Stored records
•••••

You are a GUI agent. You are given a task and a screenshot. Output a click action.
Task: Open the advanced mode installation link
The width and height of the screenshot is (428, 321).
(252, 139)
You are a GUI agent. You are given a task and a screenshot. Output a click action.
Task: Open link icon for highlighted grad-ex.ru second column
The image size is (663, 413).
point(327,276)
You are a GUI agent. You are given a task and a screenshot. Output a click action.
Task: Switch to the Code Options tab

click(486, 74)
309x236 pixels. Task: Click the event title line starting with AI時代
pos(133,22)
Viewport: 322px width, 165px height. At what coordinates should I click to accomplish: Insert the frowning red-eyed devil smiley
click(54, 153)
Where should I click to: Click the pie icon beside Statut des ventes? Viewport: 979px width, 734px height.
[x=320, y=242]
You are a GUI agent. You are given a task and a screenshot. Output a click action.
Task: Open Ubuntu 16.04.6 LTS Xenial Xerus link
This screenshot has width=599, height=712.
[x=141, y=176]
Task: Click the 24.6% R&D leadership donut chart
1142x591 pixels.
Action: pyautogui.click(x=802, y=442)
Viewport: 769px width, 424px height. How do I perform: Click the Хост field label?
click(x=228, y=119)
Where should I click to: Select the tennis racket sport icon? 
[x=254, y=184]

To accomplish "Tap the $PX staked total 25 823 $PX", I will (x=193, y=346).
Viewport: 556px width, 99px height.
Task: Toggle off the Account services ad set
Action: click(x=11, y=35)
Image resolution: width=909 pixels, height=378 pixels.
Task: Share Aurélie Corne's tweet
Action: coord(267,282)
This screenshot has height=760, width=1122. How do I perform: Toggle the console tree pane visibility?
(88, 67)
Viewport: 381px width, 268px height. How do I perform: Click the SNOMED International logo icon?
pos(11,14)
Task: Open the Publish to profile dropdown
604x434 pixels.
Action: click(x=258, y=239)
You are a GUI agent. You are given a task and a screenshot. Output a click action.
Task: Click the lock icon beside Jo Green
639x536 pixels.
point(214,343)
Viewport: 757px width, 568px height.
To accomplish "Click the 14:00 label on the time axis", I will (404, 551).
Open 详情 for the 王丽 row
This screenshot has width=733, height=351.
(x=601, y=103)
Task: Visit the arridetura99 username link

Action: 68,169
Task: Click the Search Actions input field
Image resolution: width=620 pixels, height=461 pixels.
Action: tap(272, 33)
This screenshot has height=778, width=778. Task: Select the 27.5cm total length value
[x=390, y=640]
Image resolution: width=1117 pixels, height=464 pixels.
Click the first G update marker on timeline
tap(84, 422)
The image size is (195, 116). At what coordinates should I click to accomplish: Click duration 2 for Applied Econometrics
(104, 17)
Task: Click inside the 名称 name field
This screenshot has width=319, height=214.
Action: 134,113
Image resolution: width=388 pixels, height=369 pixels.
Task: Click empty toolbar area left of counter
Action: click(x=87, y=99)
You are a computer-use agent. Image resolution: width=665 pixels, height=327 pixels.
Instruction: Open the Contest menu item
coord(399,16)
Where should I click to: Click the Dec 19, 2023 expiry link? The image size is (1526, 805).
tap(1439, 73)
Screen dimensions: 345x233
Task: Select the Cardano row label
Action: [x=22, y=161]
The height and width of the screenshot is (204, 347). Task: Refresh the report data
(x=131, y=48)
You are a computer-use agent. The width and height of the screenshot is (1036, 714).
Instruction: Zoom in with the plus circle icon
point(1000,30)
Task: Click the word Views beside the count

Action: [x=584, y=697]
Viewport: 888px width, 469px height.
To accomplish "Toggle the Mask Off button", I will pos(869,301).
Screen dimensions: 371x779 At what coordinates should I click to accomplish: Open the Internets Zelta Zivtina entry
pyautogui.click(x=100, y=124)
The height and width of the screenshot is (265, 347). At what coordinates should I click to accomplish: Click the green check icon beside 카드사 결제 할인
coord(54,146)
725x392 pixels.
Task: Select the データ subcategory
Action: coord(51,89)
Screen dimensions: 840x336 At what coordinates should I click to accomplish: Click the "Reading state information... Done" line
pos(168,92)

•••••

Repeat every line of the data verbatim.

You are a GUI agent. You are given a task and a screenshot. Output a click action.
Task: Open the advanced mode installation link
The width and height of the screenshot is (428, 321).
(252, 139)
You are a GUI agent. You are given a task and a screenshot. Output a click action.
Task: Open link icon for highlighted grad-ex.ru second column
The image size is (663, 413).
point(327,276)
You are a GUI agent. You are given a task and a screenshot. Output a click action.
Task: Switch to the Code Options tab

click(486, 74)
309x236 pixels. Task: Click the event title line starting with AI時代
pos(133,22)
Viewport: 322px width, 165px height. At what coordinates should I click to accomplish: Insert the frowning red-eyed devil smiley
click(54, 153)
Where should I click to: Click the pie icon beside Statut des ventes? Viewport: 979px width, 734px height.
[x=320, y=242]
You are a GUI agent. You are given a task and a screenshot. Output a click action.
Task: Open Ubuntu 16.04.6 LTS Xenial Xerus link
This screenshot has width=599, height=712.
[x=141, y=176]
Task: Click the 24.6% R&D leadership donut chart
1142x591 pixels.
Action: pyautogui.click(x=802, y=442)
Viewport: 769px width, 424px height. How do I perform: Click the Хост field label?
click(x=228, y=119)
Where should I click to: Select the tennis racket sport icon? 
[x=254, y=184]

To accomplish "Tap the $PX staked total 25 823 $PX", I will (x=193, y=346).
Viewport: 556px width, 99px height.
Task: Toggle off the Account services ad set
Action: click(x=11, y=35)
Image resolution: width=909 pixels, height=378 pixels.
Task: Share Aurélie Corne's tweet
Action: coord(267,282)
This screenshot has height=760, width=1122. How do I perform: Toggle the console tree pane visibility?
(88, 67)
Viewport: 381px width, 268px height. How do I perform: Click the SNOMED International logo icon?
pos(11,14)
Task: Open the Publish to profile dropdown
604x434 pixels.
Action: click(x=258, y=239)
You are a GUI agent. You are given a task and a screenshot. Output a click action.
Task: Click the lock icon beside Jo Green
639x536 pixels.
point(214,343)
Viewport: 757px width, 568px height.
To accomplish "Click the 14:00 label on the time axis", I will (404, 551).
Open 详情 for the 王丽 row
This screenshot has width=733, height=351.
(x=601, y=103)
Task: Visit the arridetura99 username link

Action: 68,169
Task: Click the Search Actions input field
Image resolution: width=620 pixels, height=461 pixels.
Action: tap(272, 33)
This screenshot has height=778, width=778. Task: Select the 27.5cm total length value
[x=390, y=640]
Image resolution: width=1117 pixels, height=464 pixels.
Click the first G update marker on timeline
tap(84, 422)
The image size is (195, 116). At what coordinates should I click to accomplish: Click duration 2 for Applied Econometrics
(104, 17)
Task: Click inside the 名称 name field
This screenshot has width=319, height=214.
Action: 134,113
Image resolution: width=388 pixels, height=369 pixels.
Task: Click empty toolbar area left of counter
Action: click(x=87, y=99)
You are a computer-use agent. Image resolution: width=665 pixels, height=327 pixels.
Instruction: Open the Contest menu item
coord(399,16)
Where should I click to: Click the Dec 19, 2023 expiry link? The image size is (1526, 805).
tap(1439, 73)
Screen dimensions: 345x233
Task: Select the Cardano row label
Action: [x=22, y=161]
The height and width of the screenshot is (204, 347). Task: Refresh the report data
(x=131, y=48)
You are a computer-use agent. The width and height of the screenshot is (1036, 714).
Instruction: Zoom in with the plus circle icon
point(1000,30)
Task: Click the word Views beside the count

Action: [x=584, y=697]
Viewport: 888px width, 469px height.
To accomplish "Toggle the Mask Off button", I will pos(869,301).
Screen dimensions: 371x779 At what coordinates should I click to accomplish: Open the Internets Zelta Zivtina entry
pyautogui.click(x=100, y=124)
The height and width of the screenshot is (265, 347). At what coordinates should I click to accomplish: Click the green check icon beside 카드사 결제 할인
coord(54,146)
725x392 pixels.
Task: Select the データ subcategory
Action: coord(51,89)
Screen dimensions: 840x336 At what coordinates should I click to accomplish: Click the "Reading state information... Done" line
pos(168,92)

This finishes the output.